* YOUR TASK *
Nothing in the records may be altered; repeat them exactly.

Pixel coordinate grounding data

※ ※ ※

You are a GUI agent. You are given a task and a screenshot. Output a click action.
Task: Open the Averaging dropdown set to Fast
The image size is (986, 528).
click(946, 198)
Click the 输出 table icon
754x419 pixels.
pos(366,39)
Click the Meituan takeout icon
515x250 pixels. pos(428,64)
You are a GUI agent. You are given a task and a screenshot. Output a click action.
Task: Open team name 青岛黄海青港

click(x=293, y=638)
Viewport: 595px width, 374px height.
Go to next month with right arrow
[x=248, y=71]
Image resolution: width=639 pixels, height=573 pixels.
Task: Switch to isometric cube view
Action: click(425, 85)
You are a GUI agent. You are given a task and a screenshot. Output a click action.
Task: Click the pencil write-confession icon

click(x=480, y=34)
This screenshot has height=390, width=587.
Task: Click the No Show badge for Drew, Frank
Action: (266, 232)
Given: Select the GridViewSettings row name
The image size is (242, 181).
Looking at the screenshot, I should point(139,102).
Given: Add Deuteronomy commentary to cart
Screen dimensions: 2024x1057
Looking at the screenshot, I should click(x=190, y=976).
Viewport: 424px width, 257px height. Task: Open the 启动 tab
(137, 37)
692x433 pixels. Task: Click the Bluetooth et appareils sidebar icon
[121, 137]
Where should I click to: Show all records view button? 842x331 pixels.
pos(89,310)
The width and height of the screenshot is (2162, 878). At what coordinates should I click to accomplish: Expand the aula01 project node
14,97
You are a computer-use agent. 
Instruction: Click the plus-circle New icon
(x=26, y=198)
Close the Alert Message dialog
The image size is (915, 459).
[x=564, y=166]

※ ※ ※

* WORKED SOLUTION *
You are a GUI agent. You are given a task and a screenshot. Output a click action.
Task: Open the Averaging dropdown set to Fast
The image size is (986, 528).
click(946, 198)
Click the 输出 table icon
754x419 pixels.
pos(366,39)
Click the Meituan takeout icon
515x250 pixels. pos(428,64)
You are a GUI agent. You are given a task and a screenshot. Output a click action.
Task: Open team name 青岛黄海青港

click(x=293, y=638)
Viewport: 595px width, 374px height.
Go to next month with right arrow
[x=248, y=71]
Image resolution: width=639 pixels, height=573 pixels.
Task: Switch to isometric cube view
Action: click(425, 85)
You are a GUI agent. You are given a task and a screenshot. Output a click action.
Task: Click the pencil write-confession icon

click(x=480, y=34)
This screenshot has height=390, width=587.
Task: Click the No Show badge for Drew, Frank
Action: (266, 232)
Given: Select the GridViewSettings row name
The image size is (242, 181).
Looking at the screenshot, I should point(139,102).
Given: Add Deuteronomy commentary to cart
Screen dimensions: 2024x1057
Looking at the screenshot, I should click(x=190, y=976).
Viewport: 424px width, 257px height. Task: Open the 启动 tab
(137, 37)
692x433 pixels. Task: Click the Bluetooth et appareils sidebar icon
[121, 137]
Where should I click to: Show all records view button? 842x331 pixels.
pos(89,310)
The width and height of the screenshot is (2162, 878). At what coordinates should I click to accomplish: Expand the aula01 project node
14,97
You are a computer-use agent. 
Instruction: Click the plus-circle New icon
(x=26, y=198)
Close the Alert Message dialog
The image size is (915, 459).
[x=564, y=166]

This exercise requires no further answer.